#### STATED TASK:
In the text on the legend of Trajan and the widow, what did the voice forbid Gregory to do ever again?

** Start EXCERPTED TEXT **

With time, other versions of the story appeared, which radically differed from the original text. Thus, in the work of the Dutch author Jacob de Cessolis, Trajan’s 13-year-old son accidentally caused the death of his friend when they were both swimming in the Tyber. Asked to administer justice, the ruler sentenced him to the same fate – to be drowned in the river. The prayers of the witnesses of the execution, however, worked out a miracle. God’s angel appeared and brought both boys back to life[25].

The motif of Trajan accosted by a poor widow has permanently entered the court culture in the Middle Ages and early modern times. Some of the authors have gone so far as to completely ignore the legal reality of the time and presented the scene of the Emperor’s son being “adopted” by the widow or even granting him to her in place of the widow’s husband[26]. Abbreviated versions of the legend were in circulation in the form of an easily remembered rhymed verse[27].

 

3. “Salvation” of Trajan’s soul.

 

Different scholars point out to different sources of the legend of Trajan and a poor widow. What is particularly striking is the similarity between the medieval apocrypha and the story found among the writings of Cassius Dio: “One day, when Hadrian was in hurry somewhere, a woman called after him: “Emperor, Emperor, listen to me!” “I don’t have time” answered Hadrian. “Then stop being the Emperor!” At that moment he stopped and listened to her”[28]. Hadrian’s majesty, however, did not seem distinct enough for the medieval authors to elevate precisely this Emperor to the position of an example to imitate. Even though Hadrian was no less strategically talented than his predecessor and in the field of legislature was much more courageous[29], he could not eclipse Trajan as a passionate builder. It is also possible that in the Middle Ages it was still remembered that the Emperor had homosexual tendencies, which he did not attempt to hide[30]. Ensuring him pardon also for this “sin” might have been a task far beyond the capabilities of otherwise sensitive and emphatic Pope Gregory I.

The making of Trajan’s legend might have also been influenced by the visual remains of the imperial propaganda, which was emphasised, amongst others, by Dante, when he referred to a frieze from Trajan’s Forum[31]. Vicenzo di Beauvais in the work Speculum historiae states:

 

His statue (i.e. Trajan’s) was erected on Trajan’s Forum in such a way that it presents him at the moment when he offers amends to the widow before going to war. Later, this fact evoked compassion in St. Gregory. This is why, as they say, he cried so much over him that he managed to get his soul out of hell[32].

 

One can find a more detailed account of those events in the 15th century English work entitled Alphabetum narrationum:

 

Once Blessed Gregory was walking past Trajan’s residence when he remembered his gentleness, which was described amply above, and started crying and in tears prayed at the altar of St. Peter for such a long time that in his sleep he heard a voice. The voice told him that on account of his prayers, Trajan’s soul was released from punishment in hell, but that he should never again dare pray for any deceased pagan[33].

 

As can be seen, this time, unfortunately, the motif of the statue is missing.

The scene with a woman approaching the Emperor’s ferocious steed corresponds all too well with representations of the province paying homage to the Emperor. A telling example seems to be also a depiction from The Arch of Trajan in Benevento, showing the Emperor receiving homage from barbarian kings. It could be that artistic imagination might have also been stimulated by scenes praising the acts of charity carried out by the Emperor (institutio alimentaria) and his deeds depicted on the column by his name, as well as some antique sarcophagi illustrating the deeds of great warriors.

** End EXCERPTED TEXT **
** Start RAW DATA **

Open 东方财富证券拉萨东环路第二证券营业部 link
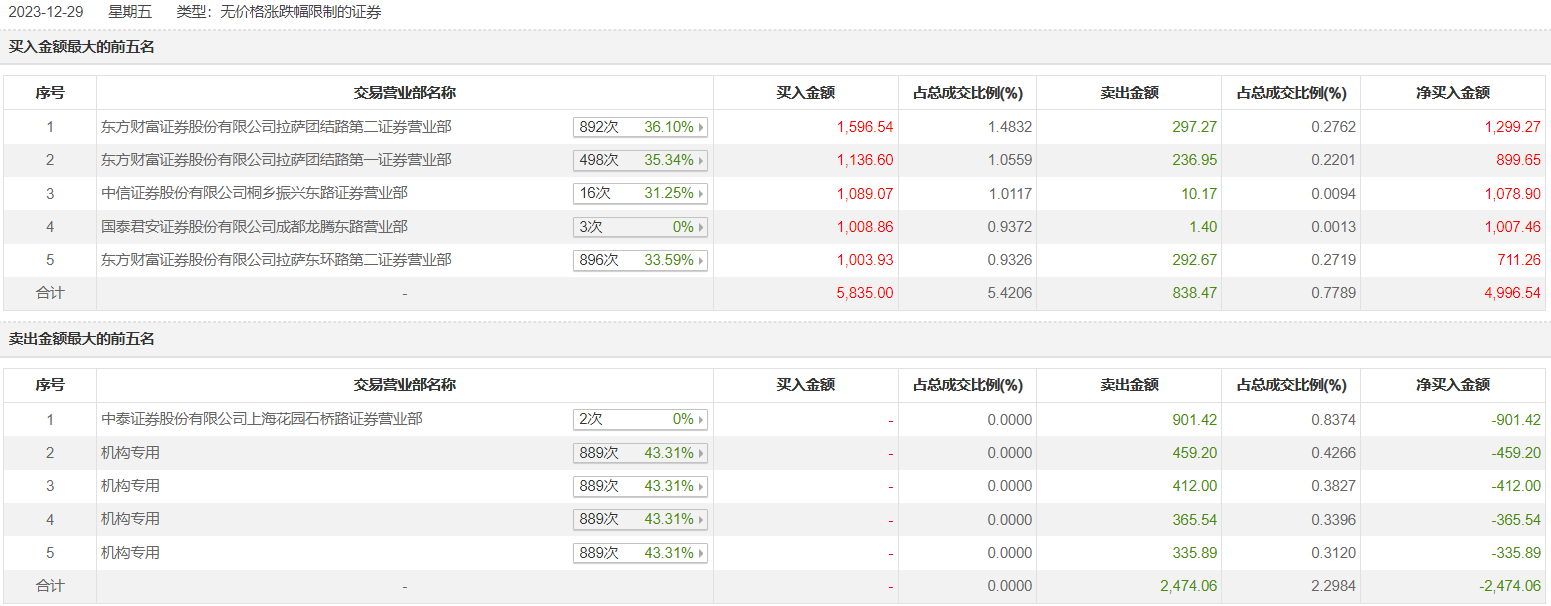The image size is (1551, 606). coord(276,260)

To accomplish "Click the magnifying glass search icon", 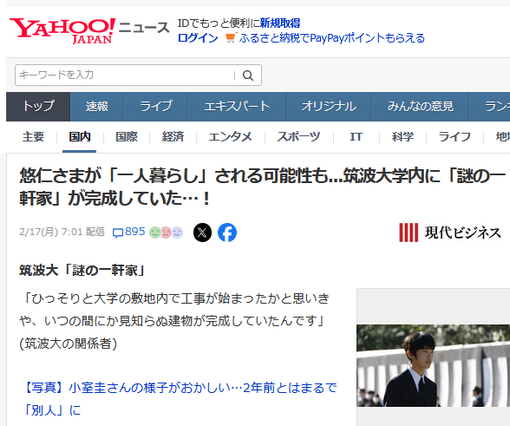I will click(248, 75).
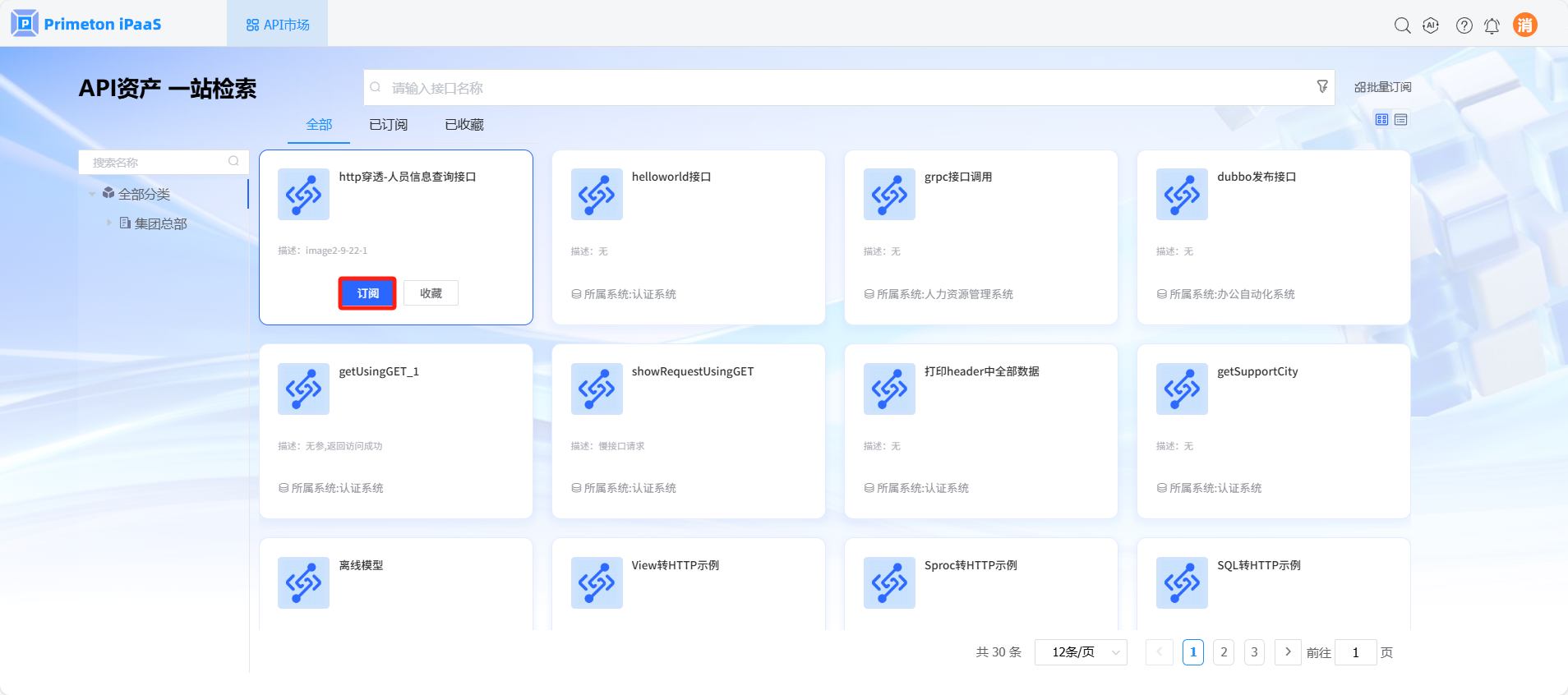Switch to card grid view

click(1381, 120)
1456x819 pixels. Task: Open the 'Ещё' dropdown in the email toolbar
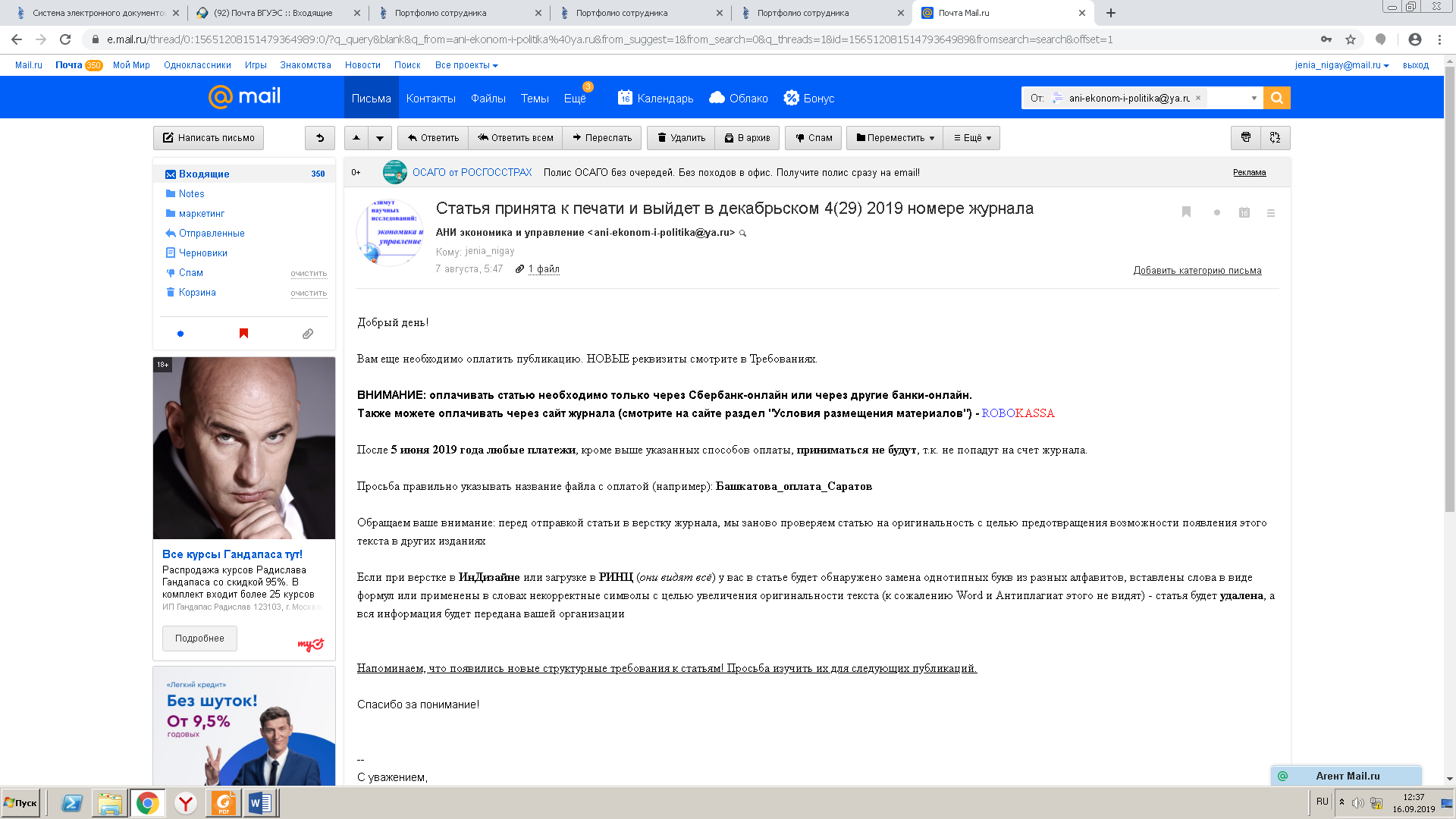point(972,138)
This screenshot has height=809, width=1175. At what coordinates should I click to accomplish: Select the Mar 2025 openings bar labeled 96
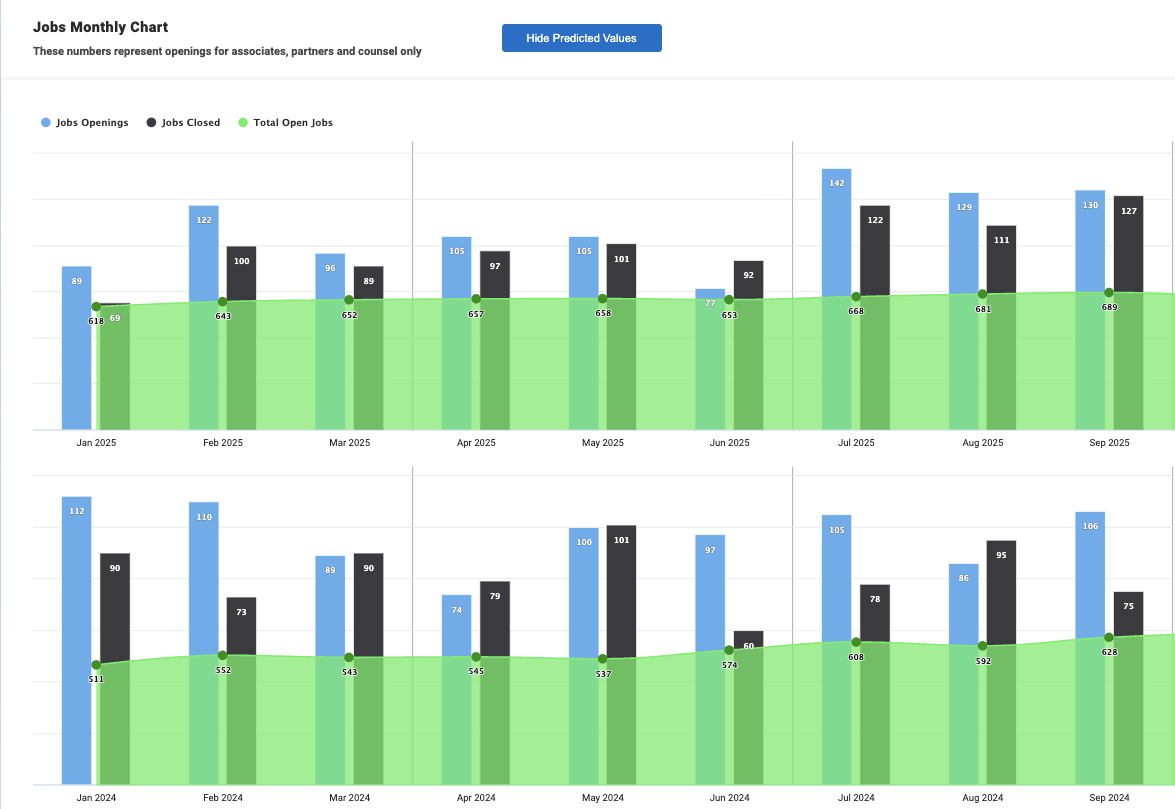click(x=330, y=275)
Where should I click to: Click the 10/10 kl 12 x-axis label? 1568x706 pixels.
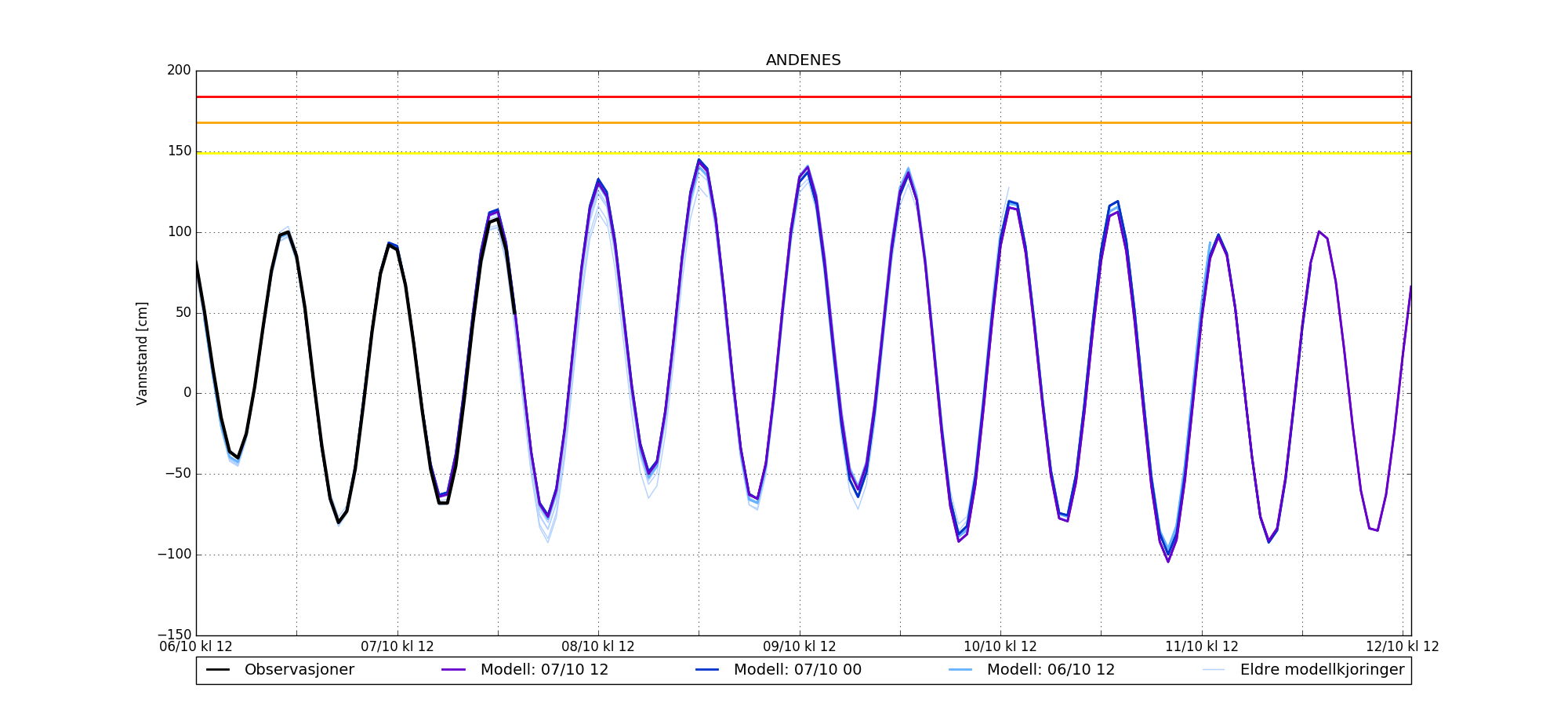[1000, 647]
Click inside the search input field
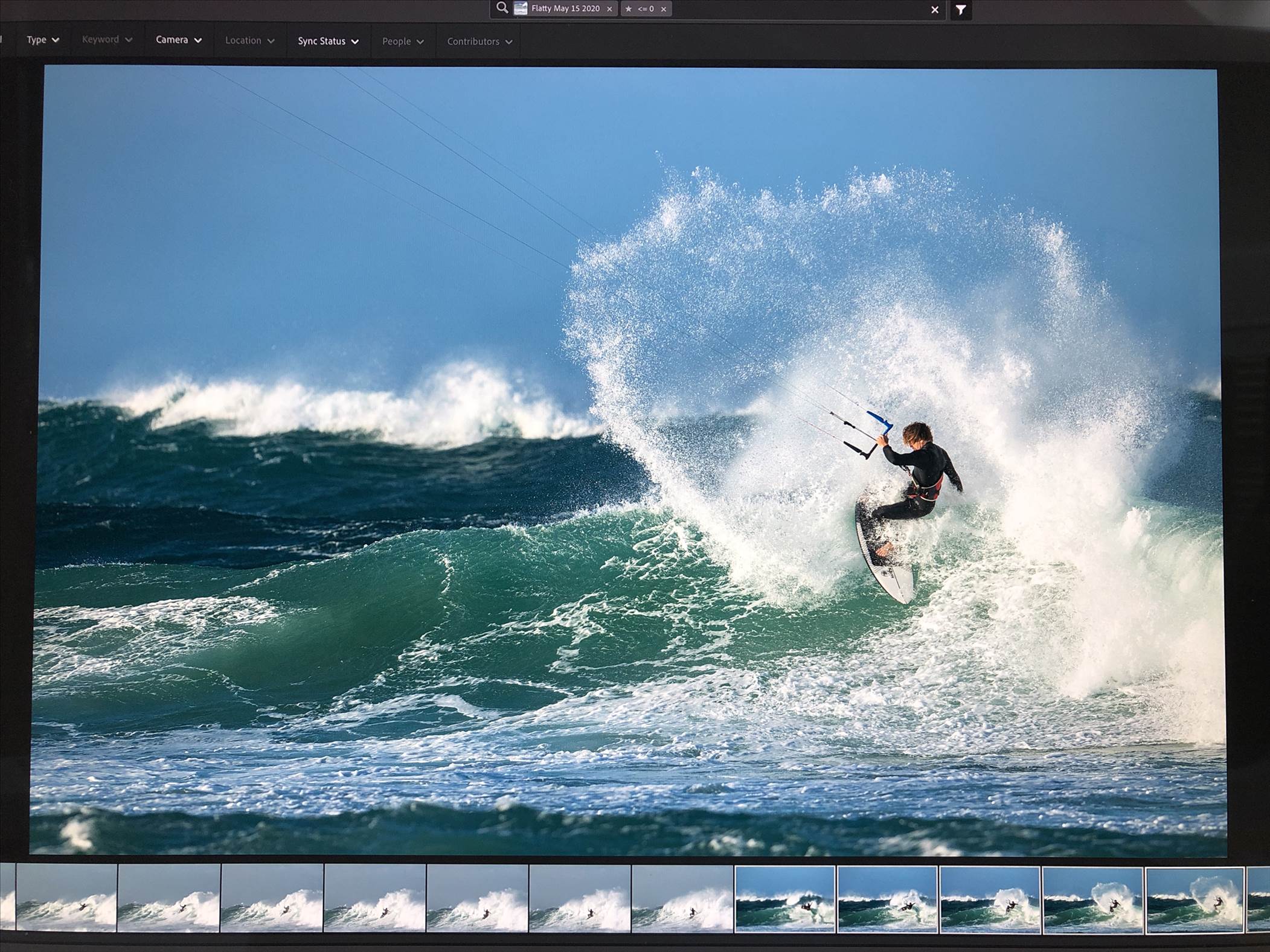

** End RAW DATA **

#### OUTPUT OF THE EXERCISE:
Pray for any deceased pagan.